[WORK INSTRUCTION]
Give back every line of the data below exactly.

[[ DATA FOR ANALYSIS, beginning ]]

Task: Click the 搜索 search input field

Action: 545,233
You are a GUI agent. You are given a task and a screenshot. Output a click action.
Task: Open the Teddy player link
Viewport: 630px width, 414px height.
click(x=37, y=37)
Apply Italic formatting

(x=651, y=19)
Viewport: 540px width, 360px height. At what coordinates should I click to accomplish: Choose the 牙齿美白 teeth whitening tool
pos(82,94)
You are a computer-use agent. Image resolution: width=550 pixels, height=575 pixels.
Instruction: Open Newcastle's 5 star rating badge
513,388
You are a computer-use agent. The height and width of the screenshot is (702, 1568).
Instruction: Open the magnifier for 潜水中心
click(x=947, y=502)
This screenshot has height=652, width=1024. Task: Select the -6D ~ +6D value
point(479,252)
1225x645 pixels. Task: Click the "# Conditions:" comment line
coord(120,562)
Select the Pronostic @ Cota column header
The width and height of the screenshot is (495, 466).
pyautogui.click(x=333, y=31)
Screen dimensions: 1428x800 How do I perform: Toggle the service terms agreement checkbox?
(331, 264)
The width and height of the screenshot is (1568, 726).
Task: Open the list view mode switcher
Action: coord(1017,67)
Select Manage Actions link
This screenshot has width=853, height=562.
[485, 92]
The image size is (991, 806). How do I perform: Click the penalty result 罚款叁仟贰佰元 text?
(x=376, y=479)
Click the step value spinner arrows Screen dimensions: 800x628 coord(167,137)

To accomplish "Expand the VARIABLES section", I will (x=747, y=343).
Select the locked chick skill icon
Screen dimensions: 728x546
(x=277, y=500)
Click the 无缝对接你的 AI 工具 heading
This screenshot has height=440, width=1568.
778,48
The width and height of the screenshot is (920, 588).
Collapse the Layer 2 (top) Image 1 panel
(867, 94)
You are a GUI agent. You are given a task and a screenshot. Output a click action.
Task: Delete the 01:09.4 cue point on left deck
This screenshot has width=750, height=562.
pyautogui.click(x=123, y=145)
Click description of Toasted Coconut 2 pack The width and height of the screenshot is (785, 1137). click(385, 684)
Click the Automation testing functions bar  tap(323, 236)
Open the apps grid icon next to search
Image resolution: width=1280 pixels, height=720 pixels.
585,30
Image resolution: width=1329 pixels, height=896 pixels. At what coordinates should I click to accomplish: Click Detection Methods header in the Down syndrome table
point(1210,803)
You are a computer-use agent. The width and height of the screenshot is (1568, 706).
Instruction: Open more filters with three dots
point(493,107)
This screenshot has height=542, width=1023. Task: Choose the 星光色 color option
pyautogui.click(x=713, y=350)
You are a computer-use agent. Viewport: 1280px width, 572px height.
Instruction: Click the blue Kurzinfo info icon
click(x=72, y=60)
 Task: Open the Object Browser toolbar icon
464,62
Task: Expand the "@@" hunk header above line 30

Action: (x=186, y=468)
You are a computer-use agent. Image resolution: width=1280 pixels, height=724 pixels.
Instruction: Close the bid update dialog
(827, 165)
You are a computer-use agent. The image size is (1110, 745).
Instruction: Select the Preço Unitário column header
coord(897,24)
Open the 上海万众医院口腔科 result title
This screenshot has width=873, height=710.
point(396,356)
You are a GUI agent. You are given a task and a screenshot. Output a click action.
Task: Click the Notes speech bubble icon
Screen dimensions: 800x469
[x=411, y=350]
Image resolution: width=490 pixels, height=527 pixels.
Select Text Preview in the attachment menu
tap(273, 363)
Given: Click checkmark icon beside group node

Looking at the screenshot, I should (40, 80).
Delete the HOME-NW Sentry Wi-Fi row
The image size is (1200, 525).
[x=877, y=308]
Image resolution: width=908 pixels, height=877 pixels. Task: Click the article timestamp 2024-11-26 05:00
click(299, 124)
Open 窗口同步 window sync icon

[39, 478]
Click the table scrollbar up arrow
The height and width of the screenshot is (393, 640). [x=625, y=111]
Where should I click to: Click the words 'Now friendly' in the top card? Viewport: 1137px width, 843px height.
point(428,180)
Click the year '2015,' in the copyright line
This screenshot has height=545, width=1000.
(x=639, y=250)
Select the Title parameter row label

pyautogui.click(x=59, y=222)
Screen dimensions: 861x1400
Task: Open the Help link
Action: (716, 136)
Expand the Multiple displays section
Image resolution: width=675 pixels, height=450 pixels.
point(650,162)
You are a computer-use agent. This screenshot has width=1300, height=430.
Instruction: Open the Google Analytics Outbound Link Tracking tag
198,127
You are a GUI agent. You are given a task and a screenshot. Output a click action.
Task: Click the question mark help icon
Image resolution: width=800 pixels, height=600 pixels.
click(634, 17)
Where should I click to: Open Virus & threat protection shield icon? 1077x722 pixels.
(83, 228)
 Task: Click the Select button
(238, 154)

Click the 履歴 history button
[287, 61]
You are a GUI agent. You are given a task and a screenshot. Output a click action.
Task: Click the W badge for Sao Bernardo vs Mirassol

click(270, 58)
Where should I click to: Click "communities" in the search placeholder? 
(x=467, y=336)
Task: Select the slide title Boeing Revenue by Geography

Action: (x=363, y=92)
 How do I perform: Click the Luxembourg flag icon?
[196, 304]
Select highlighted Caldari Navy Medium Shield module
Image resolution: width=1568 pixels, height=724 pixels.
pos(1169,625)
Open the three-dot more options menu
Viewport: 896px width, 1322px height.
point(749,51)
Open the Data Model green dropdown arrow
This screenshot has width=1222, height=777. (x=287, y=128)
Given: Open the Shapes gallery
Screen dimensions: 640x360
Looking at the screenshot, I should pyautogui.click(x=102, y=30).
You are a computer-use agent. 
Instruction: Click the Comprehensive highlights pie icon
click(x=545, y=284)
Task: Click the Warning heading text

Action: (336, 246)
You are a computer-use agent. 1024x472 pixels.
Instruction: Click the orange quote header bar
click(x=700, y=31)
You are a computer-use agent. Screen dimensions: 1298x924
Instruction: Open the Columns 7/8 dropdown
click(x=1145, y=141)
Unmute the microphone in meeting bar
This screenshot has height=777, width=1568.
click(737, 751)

[[ DATA FOR ANALYSIS, end ]]

[REPLY TO THE EXERCISE]
Task: Click the 搜索 search input field

Action: 545,233
You are a GUI agent. You are given a task and a screenshot. Output a click action.
Task: Open the Teddy player link
Viewport: 630px width, 414px height.
click(x=37, y=37)
Apply Italic formatting

(x=651, y=19)
Viewport: 540px width, 360px height. At what coordinates should I click to accomplish: Choose the 牙齿美白 teeth whitening tool
pos(82,94)
You are a computer-use agent. Image resolution: width=550 pixels, height=575 pixels.
Instruction: Open Newcastle's 5 star rating badge
513,388
You are a computer-use agent. The height and width of the screenshot is (702, 1568).
Instruction: Open the magnifier for 潜水中心
click(x=947, y=502)
This screenshot has height=652, width=1024. Task: Select the -6D ~ +6D value
point(479,252)
1225x645 pixels. Task: Click the "# Conditions:" comment line
coord(120,562)
Select the Pronostic @ Cota column header
The width and height of the screenshot is (495, 466).
pyautogui.click(x=333, y=31)
Screen dimensions: 1428x800 How do I perform: Toggle the service terms agreement checkbox?
(331, 264)
The width and height of the screenshot is (1568, 726).
Task: Open the list view mode switcher
Action: coord(1017,67)
Select Manage Actions link
This screenshot has width=853, height=562.
[485, 92]
The image size is (991, 806). How do I perform: Click the penalty result 罚款叁仟贰佰元 text?
(x=376, y=479)
Click the step value spinner arrows Screen dimensions: 800x628 coord(167,137)

To accomplish "Expand the VARIABLES section", I will (x=747, y=343).
Select the locked chick skill icon
Screen dimensions: 728x546
(x=277, y=500)
Click the 无缝对接你的 AI 工具 heading
This screenshot has height=440, width=1568.
778,48
The width and height of the screenshot is (920, 588).
Collapse the Layer 2 (top) Image 1 panel
(867, 94)
You are a GUI agent. You are given a task and a screenshot. Output a click action.
Task: Delete the 01:09.4 cue point on left deck
This screenshot has width=750, height=562.
pyautogui.click(x=123, y=145)
Click description of Toasted Coconut 2 pack The width and height of the screenshot is (785, 1137). click(385, 684)
Click the Automation testing functions bar  tap(323, 236)
Open the apps grid icon next to search
Image resolution: width=1280 pixels, height=720 pixels.
585,30
Image resolution: width=1329 pixels, height=896 pixels. At what coordinates should I click to accomplish: Click Detection Methods header in the Down syndrome table
point(1210,803)
You are a computer-use agent. The width and height of the screenshot is (1568, 706).
Instruction: Open more filters with three dots
point(493,107)
This screenshot has height=542, width=1023. Task: Choose the 星光色 color option
pyautogui.click(x=713, y=350)
You are a computer-use agent. Viewport: 1280px width, 572px height.
Instruction: Click the blue Kurzinfo info icon
click(x=72, y=60)
 Task: Open the Object Browser toolbar icon
464,62
Task: Expand the "@@" hunk header above line 30

Action: (x=186, y=468)
You are a computer-use agent. Image resolution: width=1280 pixels, height=724 pixels.
Instruction: Close the bid update dialog
(827, 165)
You are a computer-use agent. The image size is (1110, 745).
Instruction: Select the Preço Unitário column header
coord(897,24)
Open the 上海万众医院口腔科 result title
This screenshot has width=873, height=710.
point(396,356)
You are a GUI agent. You are given a task and a screenshot. Output a click action.
Task: Click the Notes speech bubble icon
Screen dimensions: 800x469
[x=411, y=350]
Image resolution: width=490 pixels, height=527 pixels.
Select Text Preview in the attachment menu
tap(273, 363)
Given: Click checkmark icon beside group node

Looking at the screenshot, I should (40, 80).
Delete the HOME-NW Sentry Wi-Fi row
The image size is (1200, 525).
[x=877, y=308]
Image resolution: width=908 pixels, height=877 pixels. Task: Click the article timestamp 2024-11-26 05:00
click(299, 124)
Open 窗口同步 window sync icon

[39, 478]
Click the table scrollbar up arrow
The height and width of the screenshot is (393, 640). [x=625, y=111]
Where should I click to: Click the words 'Now friendly' in the top card? Viewport: 1137px width, 843px height.
point(428,180)
Click the year '2015,' in the copyright line
This screenshot has height=545, width=1000.
(x=639, y=250)
Select the Title parameter row label

pyautogui.click(x=59, y=222)
Screen dimensions: 861x1400
Task: Open the Help link
Action: (716, 136)
Expand the Multiple displays section
Image resolution: width=675 pixels, height=450 pixels.
point(650,162)
You are a computer-use agent. This screenshot has width=1300, height=430.
Instruction: Open the Google Analytics Outbound Link Tracking tag
198,127
You are a GUI agent. You are given a task and a screenshot. Output a click action.
Task: Click the question mark help icon
Image resolution: width=800 pixels, height=600 pixels.
click(634, 17)
Where should I click to: Open Virus & threat protection shield icon? 1077x722 pixels.
(83, 228)
 Task: Click the Select button
(238, 154)

Click the 履歴 history button
[287, 61]
You are a GUI agent. You are given a task and a screenshot. Output a click action.
Task: Click the W badge for Sao Bernardo vs Mirassol

click(270, 58)
Where should I click to: Click "communities" in the search placeholder? 
(x=467, y=336)
Task: Select the slide title Boeing Revenue by Geography

Action: (x=363, y=92)
 How do I perform: Click the Luxembourg flag icon?
[196, 304]
Select highlighted Caldari Navy Medium Shield module
Image resolution: width=1568 pixels, height=724 pixels.
pos(1169,625)
Open the three-dot more options menu
Viewport: 896px width, 1322px height.
point(749,51)
Open the Data Model green dropdown arrow
This screenshot has width=1222, height=777. (x=287, y=128)
Given: Open the Shapes gallery
Screen dimensions: 640x360
Looking at the screenshot, I should pyautogui.click(x=102, y=30).
You are a computer-use agent. 
Instruction: Click the Comprehensive highlights pie icon
click(x=545, y=284)
Task: Click the Warning heading text

Action: (336, 246)
You are a computer-use agent. 1024x472 pixels.
Instruction: Click the orange quote header bar
click(x=700, y=31)
You are a computer-use agent. Screen dimensions: 1298x924
Instruction: Open the Columns 7/8 dropdown
click(x=1145, y=141)
Unmute the microphone in meeting bar
This screenshot has height=777, width=1568.
click(737, 751)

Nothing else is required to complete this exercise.